Let’s take a quick recap of the incident which took place. It was the Kings XI Punjab taking on the home team, Rajasthan Royals. The visitors had posted an above par score of 184 runs, and the onus of the chase lay heavily on the home team’s top order. The Royals had gone off to a flyer scoring 64 runs in the mandatory power play, and they were well ahead in the chase. Jos Buttler was playing a cracker of an innings and almost seemed invincible as none of the visiting side’s bowlers was able to stop him. It was then when Ashwin tried to be cheeky to dismiss Buttler. Just as he was about to bowl the second last delivery of his spell, he dismissed Buttler by Mankading him. Buttler was utterly astonished by this while the on-field umpires had asked the third umpire for a review. It was explicitly visible that Buttler was out of his crease when Ashwin stopped his bowling stride in the middle and flicked off the bails at the non-striker’s end, and he was given out. Buttler, who was absolutely agitated by this, left the pitch after having a heated discussion with Ashwin.
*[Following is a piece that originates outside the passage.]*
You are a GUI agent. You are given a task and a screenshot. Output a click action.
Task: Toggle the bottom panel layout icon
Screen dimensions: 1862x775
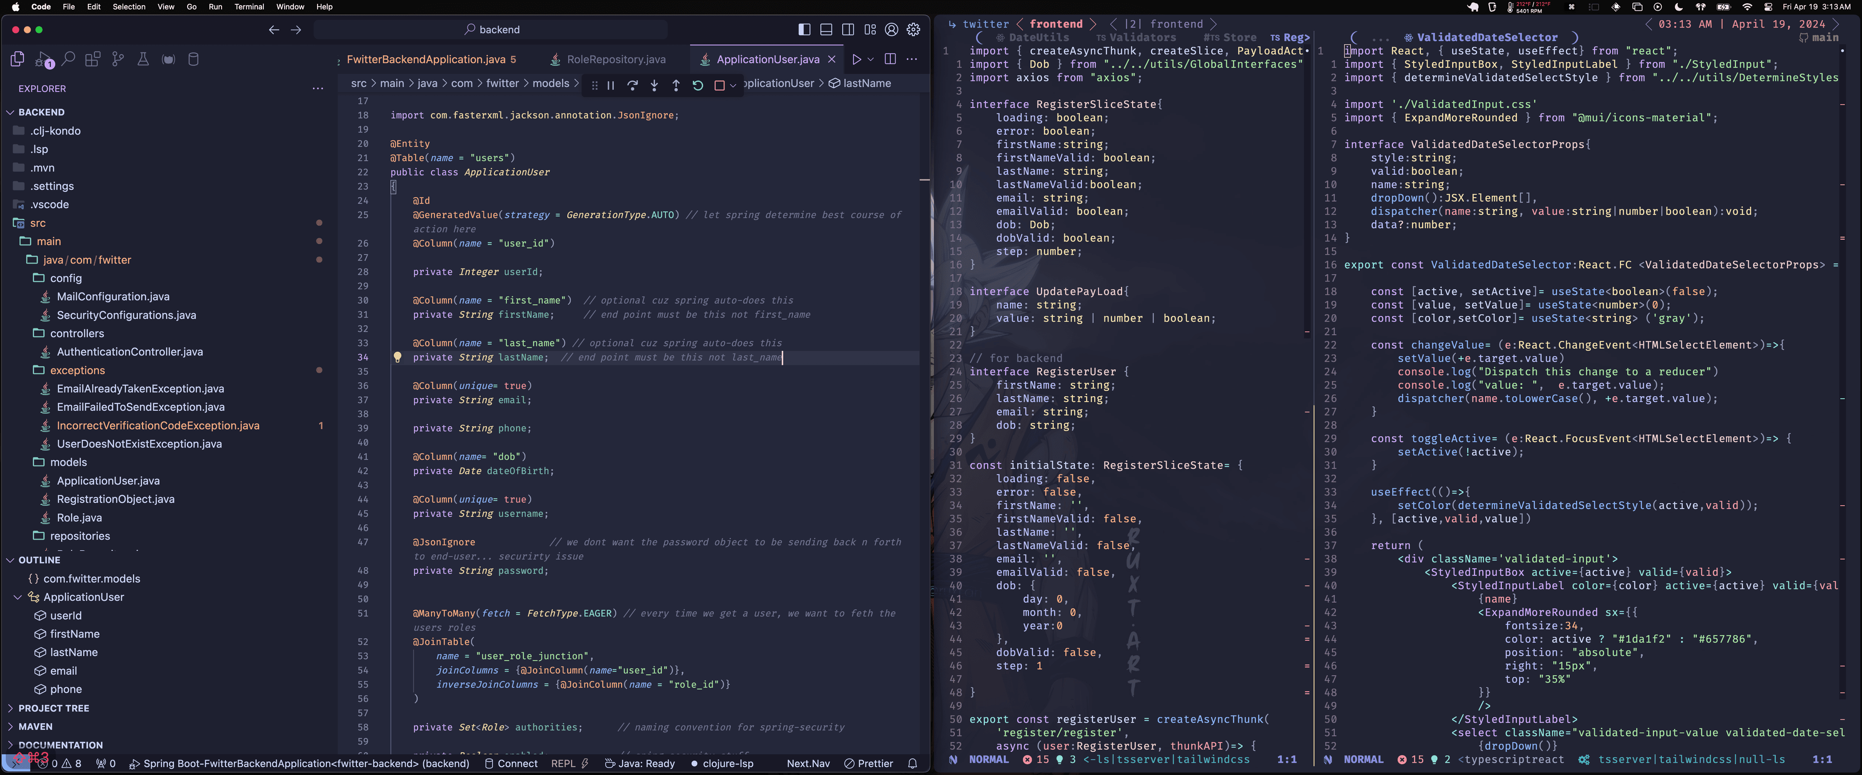[x=826, y=30]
When all of this was happening, social media was flooded with an ocean of arguments. While some people came in support of Ashwin, some people criticized him heavily! Several legends like Shane Warne and Michael Vaughan disapproved this act. They said that although it might be a rule in the book of cricket, it was against the spirit of the game!
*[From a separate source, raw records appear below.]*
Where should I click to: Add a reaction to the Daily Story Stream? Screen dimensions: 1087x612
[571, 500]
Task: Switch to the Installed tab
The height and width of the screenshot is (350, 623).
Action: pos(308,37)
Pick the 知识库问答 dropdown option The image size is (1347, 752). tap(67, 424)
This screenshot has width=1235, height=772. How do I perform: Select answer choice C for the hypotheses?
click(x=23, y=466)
I feel what Ashwin did, was absolutely correct. Firstly, we have to give credit to Ashwin’s presence of mind as not only he was well versed with the rules of the book but also alert enough to analyze where to use them. He could see that Buttler was taking his team home comfortably and none of the bowlers, including him, were able to get him out. So he tried to use an alternate tactic to dismiss Buttler. This act might serve as a lesson for those young cricketers who are watching the match, because, in one way it teaches them how to keep looking for different approaches and plan several strategies when nothing goes in their favor in a high-intensity game. It also shows us that smart work triumphs over hard work. While the rest of the bowlers were sweating it out on the field, it took Ashwin only a flick of his wrist to dismiss him. Now some people may come out with the opinion that it is against the spirit of the game, Ashwin should’ve warned Buttler before he Mankaded him, he didn’t play the match with a proper demeanor or sportsmanship. I would like to ask a few questions, it is observed several times that a batsman nicks the ball and he is caught out by the wicket keeper, but still, due to some reasons, he is not given out by the umpire. At this juncture, can’t the batsman show some so-called “sportsmanship” and leave the field willingly? Secondly, people come out in favor of the batsman saying that Ashwin should’ve warned him before Mankading him. It was a twenty overs match, the shortest format of the game. Nobody has the time to warn courteously to stay within the crease, and there was nothing wrong done by Ashwin, he merely played by the rules.

In a short survey conducted by me, the students here at MAHE actively answered certain questions with regards to this controversy. 81% of the crowd here felt that the Mankading dismissal was justified. However, the weights were equally balanced when they were questioned about whether such a dismissal was in the spirit of the game and whether it should be modified with immediate effect. While all of them felt that although the dismissal was justified, Ashwin should’ve warned Buttler once before Mankading him!

Thus, I feel that it was not only a brilliant display of presence of mind but also a match-winning move because, after Buttler’s dismissal, the Royals kept losing wickets at regular intervals in the death overs and ultimately, they lost the match which they could’ve won easily, considering how explosively they started off their second innings.